Damages caused by plaintiff’s actions taken in reliance on the misrepresentation typically require that the plaintiff did something affirmative that cost her something.  For example, in Lazar v. Superior Court, the plaintiff quit his job and moved to California in reliance on defendant’s false promises.  The Supreme Court of California held he could “properly seek damages for the costs of uprooting his family, expenses incurred in relocation, and the loss of security and income associated with his former employment.”  (Lazar, supra, 12 Cal.4th at pp. 648-649.)

Rather than spending money in reliance on the misrepresentation, here, in reliance on the misrepresentation, plaintiff opted not to do something costly that she would have otherwise done.

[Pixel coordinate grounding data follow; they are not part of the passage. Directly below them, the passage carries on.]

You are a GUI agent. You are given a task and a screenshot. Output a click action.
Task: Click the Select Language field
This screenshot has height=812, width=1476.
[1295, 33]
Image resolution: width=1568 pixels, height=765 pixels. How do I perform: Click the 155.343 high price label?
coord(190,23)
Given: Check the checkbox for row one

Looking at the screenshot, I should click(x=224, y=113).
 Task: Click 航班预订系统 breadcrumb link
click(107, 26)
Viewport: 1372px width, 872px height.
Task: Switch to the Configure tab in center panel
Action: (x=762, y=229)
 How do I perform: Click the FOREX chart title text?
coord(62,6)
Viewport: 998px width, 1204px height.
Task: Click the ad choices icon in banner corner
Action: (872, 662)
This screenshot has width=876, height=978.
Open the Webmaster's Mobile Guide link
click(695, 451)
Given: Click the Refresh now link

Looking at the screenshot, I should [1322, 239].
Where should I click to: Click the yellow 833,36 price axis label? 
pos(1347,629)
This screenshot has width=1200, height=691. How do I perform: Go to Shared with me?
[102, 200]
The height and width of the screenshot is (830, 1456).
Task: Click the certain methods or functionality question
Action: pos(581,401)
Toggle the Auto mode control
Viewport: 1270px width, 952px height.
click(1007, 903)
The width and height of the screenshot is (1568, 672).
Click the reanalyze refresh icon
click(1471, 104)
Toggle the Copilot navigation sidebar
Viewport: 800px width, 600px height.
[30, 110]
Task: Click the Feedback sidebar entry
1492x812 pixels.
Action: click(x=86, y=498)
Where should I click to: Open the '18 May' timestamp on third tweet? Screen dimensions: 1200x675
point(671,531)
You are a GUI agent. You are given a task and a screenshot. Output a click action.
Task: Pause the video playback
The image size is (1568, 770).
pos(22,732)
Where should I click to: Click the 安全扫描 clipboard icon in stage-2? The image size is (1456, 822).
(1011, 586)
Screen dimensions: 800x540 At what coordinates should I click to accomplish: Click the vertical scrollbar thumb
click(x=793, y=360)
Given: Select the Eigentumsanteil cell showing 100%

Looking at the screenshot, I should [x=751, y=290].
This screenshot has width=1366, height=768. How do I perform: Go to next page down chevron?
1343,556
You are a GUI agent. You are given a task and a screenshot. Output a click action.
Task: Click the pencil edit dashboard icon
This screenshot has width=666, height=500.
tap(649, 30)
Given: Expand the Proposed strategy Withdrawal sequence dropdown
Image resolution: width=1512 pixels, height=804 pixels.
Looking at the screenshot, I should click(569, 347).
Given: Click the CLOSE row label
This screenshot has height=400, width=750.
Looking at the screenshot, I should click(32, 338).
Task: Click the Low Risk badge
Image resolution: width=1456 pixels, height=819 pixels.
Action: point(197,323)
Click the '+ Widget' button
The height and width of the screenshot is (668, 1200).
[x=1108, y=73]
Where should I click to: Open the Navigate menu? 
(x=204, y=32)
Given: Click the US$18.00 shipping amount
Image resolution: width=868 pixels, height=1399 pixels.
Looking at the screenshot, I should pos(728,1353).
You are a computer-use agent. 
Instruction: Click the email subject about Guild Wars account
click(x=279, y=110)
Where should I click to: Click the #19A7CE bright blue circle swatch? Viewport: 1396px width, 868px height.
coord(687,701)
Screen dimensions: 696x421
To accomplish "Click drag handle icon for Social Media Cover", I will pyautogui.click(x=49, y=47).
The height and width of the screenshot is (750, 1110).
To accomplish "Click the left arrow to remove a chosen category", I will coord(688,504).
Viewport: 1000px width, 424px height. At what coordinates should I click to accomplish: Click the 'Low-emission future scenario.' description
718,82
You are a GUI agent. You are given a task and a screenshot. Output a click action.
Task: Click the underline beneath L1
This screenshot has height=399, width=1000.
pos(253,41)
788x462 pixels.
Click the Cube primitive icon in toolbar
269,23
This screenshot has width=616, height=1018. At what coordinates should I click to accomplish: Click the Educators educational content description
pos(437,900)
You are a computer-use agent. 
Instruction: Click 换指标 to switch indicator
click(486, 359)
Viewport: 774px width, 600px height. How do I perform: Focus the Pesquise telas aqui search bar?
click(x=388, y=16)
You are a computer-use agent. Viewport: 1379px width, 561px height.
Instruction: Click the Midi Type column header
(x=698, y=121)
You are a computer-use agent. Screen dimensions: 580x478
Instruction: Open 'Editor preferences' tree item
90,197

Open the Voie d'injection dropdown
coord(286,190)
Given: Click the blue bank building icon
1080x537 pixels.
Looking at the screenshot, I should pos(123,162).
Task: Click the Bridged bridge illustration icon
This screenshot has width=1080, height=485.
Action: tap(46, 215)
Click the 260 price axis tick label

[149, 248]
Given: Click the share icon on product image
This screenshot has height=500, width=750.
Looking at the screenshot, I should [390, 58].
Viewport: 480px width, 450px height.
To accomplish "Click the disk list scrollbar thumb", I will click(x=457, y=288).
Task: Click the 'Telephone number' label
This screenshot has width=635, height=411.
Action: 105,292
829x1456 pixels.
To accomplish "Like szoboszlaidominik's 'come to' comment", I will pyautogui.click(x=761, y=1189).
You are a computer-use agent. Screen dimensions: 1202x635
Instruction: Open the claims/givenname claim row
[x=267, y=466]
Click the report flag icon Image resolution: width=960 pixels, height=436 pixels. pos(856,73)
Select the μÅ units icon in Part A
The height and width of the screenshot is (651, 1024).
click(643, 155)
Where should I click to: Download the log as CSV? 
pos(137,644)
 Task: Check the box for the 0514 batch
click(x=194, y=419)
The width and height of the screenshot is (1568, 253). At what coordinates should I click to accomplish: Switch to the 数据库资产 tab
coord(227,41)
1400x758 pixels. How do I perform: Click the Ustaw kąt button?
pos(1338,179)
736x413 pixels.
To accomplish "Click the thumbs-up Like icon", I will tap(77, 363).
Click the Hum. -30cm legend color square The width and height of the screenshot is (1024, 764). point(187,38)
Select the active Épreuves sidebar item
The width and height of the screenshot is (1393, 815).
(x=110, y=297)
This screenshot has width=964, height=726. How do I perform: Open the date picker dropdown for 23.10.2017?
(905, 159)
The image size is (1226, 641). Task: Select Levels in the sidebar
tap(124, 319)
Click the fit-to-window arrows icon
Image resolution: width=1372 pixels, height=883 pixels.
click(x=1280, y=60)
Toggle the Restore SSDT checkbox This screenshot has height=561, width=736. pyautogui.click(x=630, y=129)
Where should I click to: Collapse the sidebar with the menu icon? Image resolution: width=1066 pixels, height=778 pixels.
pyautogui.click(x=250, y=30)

The third allegation in this section clarifies the true cause of any damages: “Plaintiff was not provided comparable housing during this time.”  (SAC, ¶ 174.)  The cause of her damages was not that she relied on a misrepresentation.  The cause was that defendant failed to provide water service, failed to provide alternative housing accommodations, and failed to provide other compensation to plaintiff.  Plaintiff’s other causes of action already encompass those allegations and injuries.  The second amended complaint unsuccessfully attempts to transform landlord/tenant claims into fraud. 

Leave to Amend

After a successful demurrer, where “there is a reasonable possibility that the defects can be cured by amendment, leave to amend must be granted.”  (Stevens v. Superior Court (1999) 75 Cal.App.4th 594, 601.)  The plaintiff bears the burden of “demonstrat[ing] how the complaint can be amended.”  (Smith v. State Farm Mutual Automobile Ins. Co. (2001) 93 Cal.App.4th 700, 711.)  Leave to amend should be denied where “no liability exists under substantive law.”  (Lawrence v. Bank of America (1985) 163 Cal.App.3d 431, 436.)

Plaintiff shows no possibility of amending the complaint to cure the defects in her eighth and ninth causes of action.  She has already amended the complaint twice.  She did not oppose this demurrer or demonstrate in any other way how she can sufficiently allege intentional or negligent misrepresentation.  This is a landlord/tenant case, not a fraud case.

Disposition

Defendant Pamela Jones’s demurrer to the fourth cause of action is overruled.  Defendant Pamela Jones’s demurrer to the eighth and ninth causes of action is sustained without leave to amend.

Defendant Pamela Jones is ordered to answer within 15 days.